----- RECORDS PROVIDED

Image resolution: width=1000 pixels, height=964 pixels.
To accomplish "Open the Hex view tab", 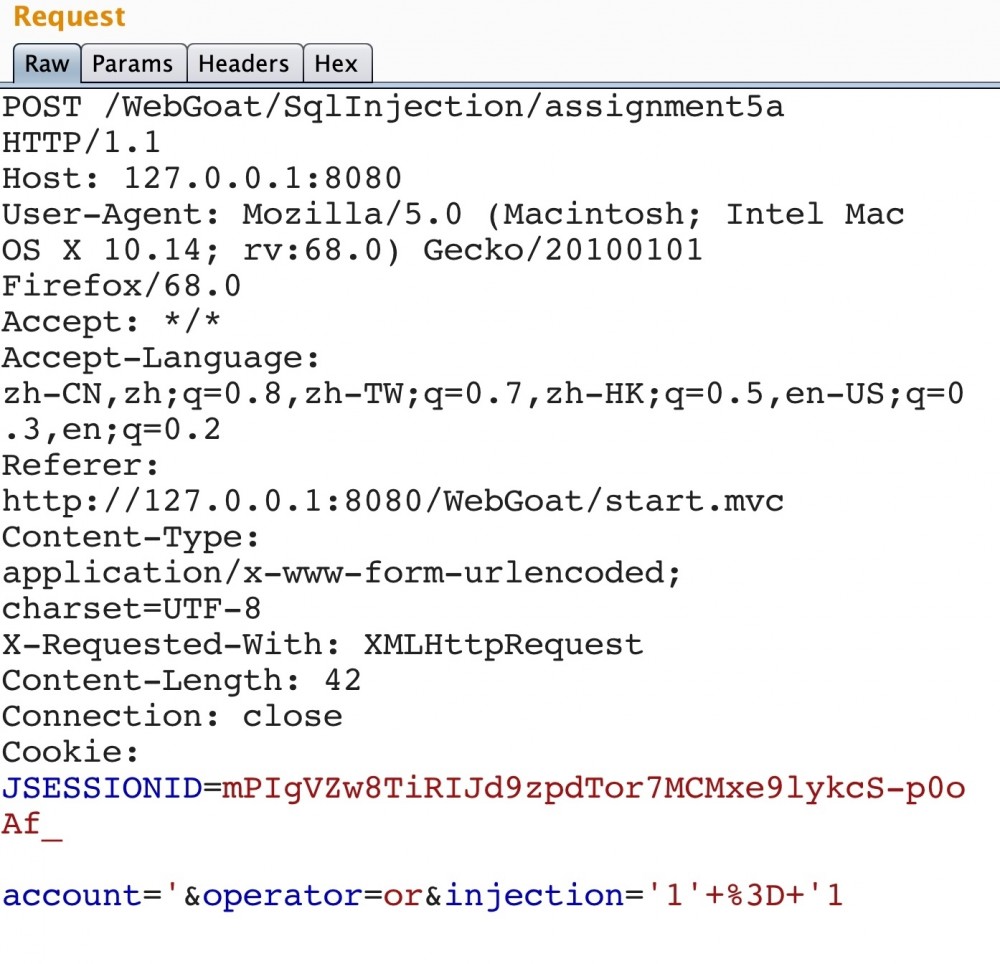I will pyautogui.click(x=337, y=63).
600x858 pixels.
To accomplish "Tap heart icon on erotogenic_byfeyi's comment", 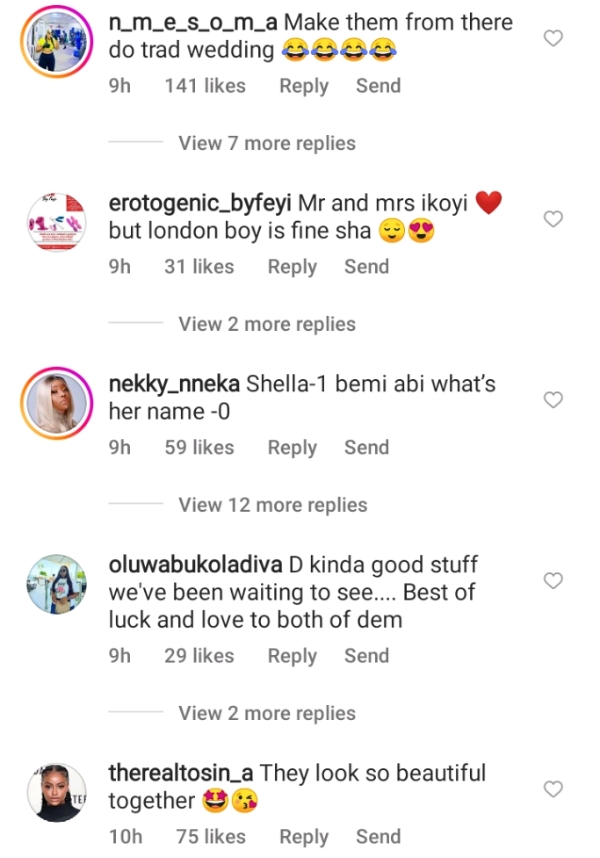I will 553,219.
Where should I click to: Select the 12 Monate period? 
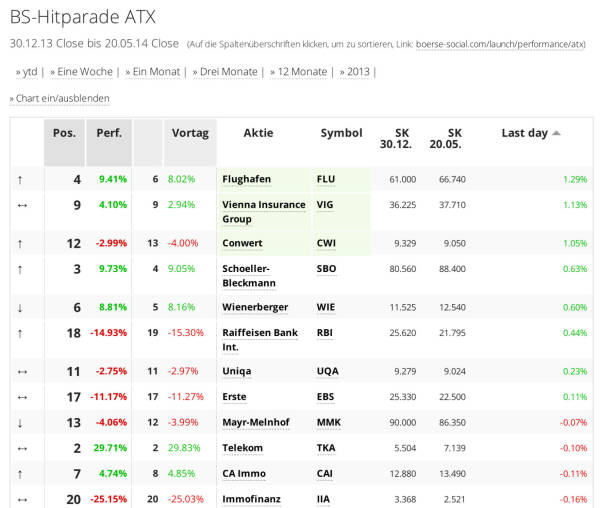point(302,71)
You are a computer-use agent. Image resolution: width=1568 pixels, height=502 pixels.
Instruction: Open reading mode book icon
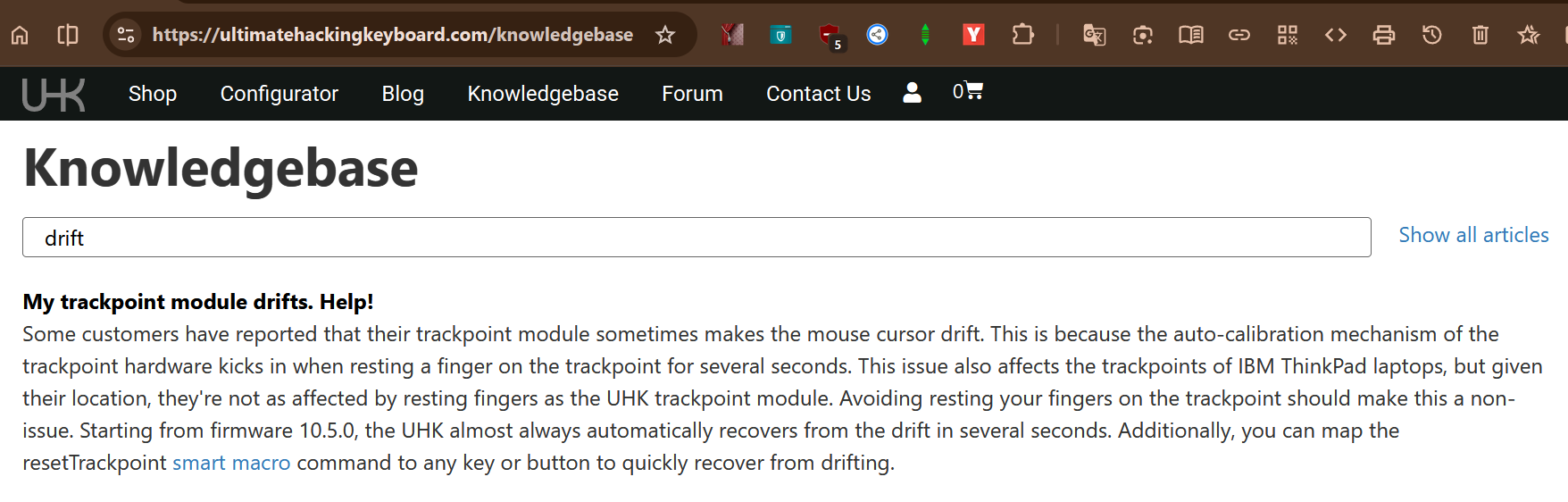pyautogui.click(x=1190, y=35)

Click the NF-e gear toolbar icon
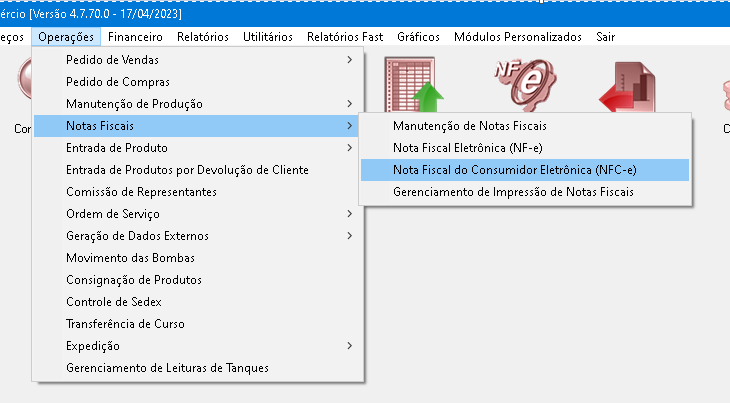(525, 84)
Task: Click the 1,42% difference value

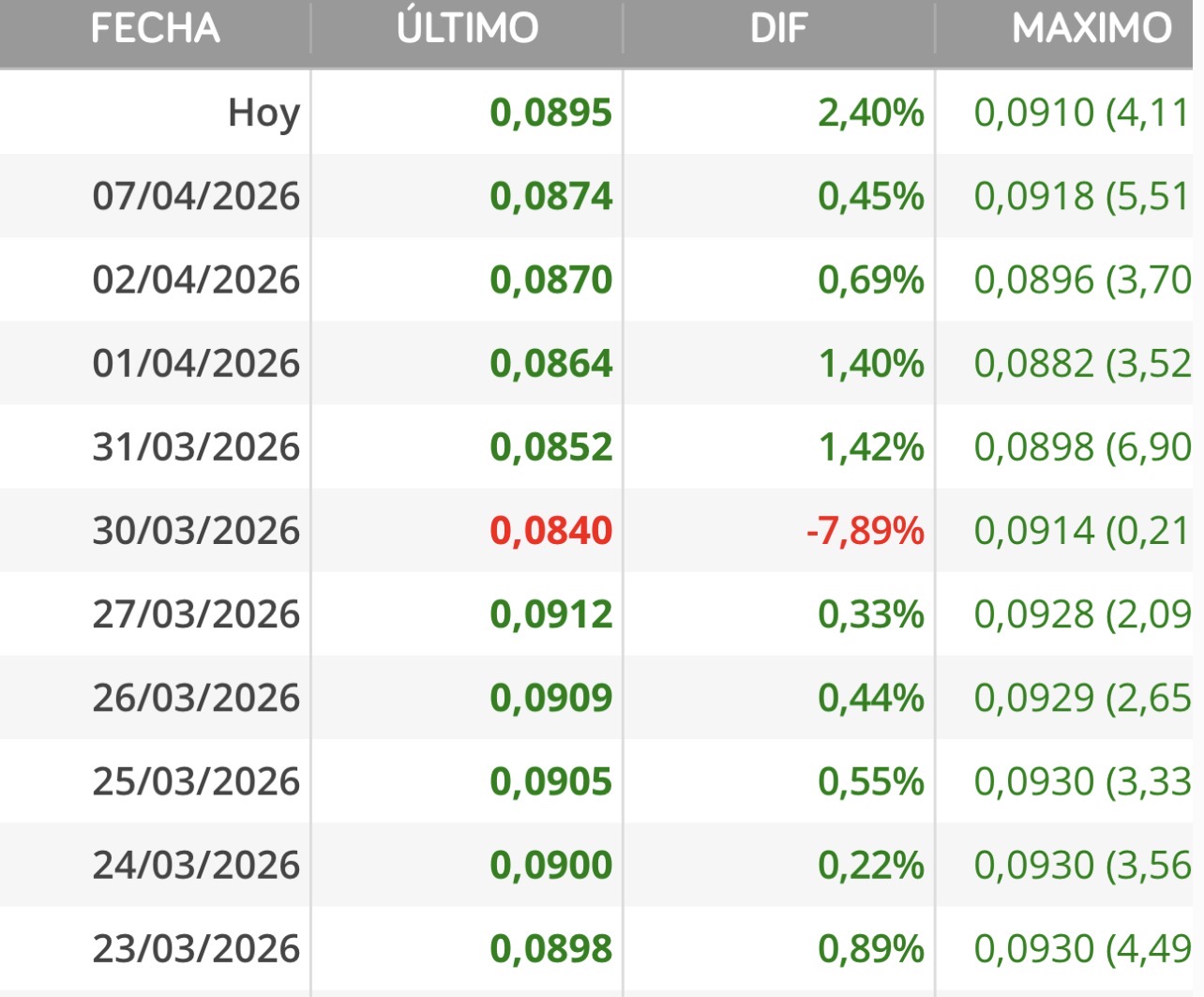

----------

• **YOUR OBJECTIVE**: No pictures should appear in the copy. Reproduce exactly the lines from the line containing "Click the NF-e gear toolbar icon" through the last line of the data, inclusive.

• **REPLY TO THE TASK**:
Click the NF-e gear toolbar icon
(525, 84)
Task: Click the 1,42% difference value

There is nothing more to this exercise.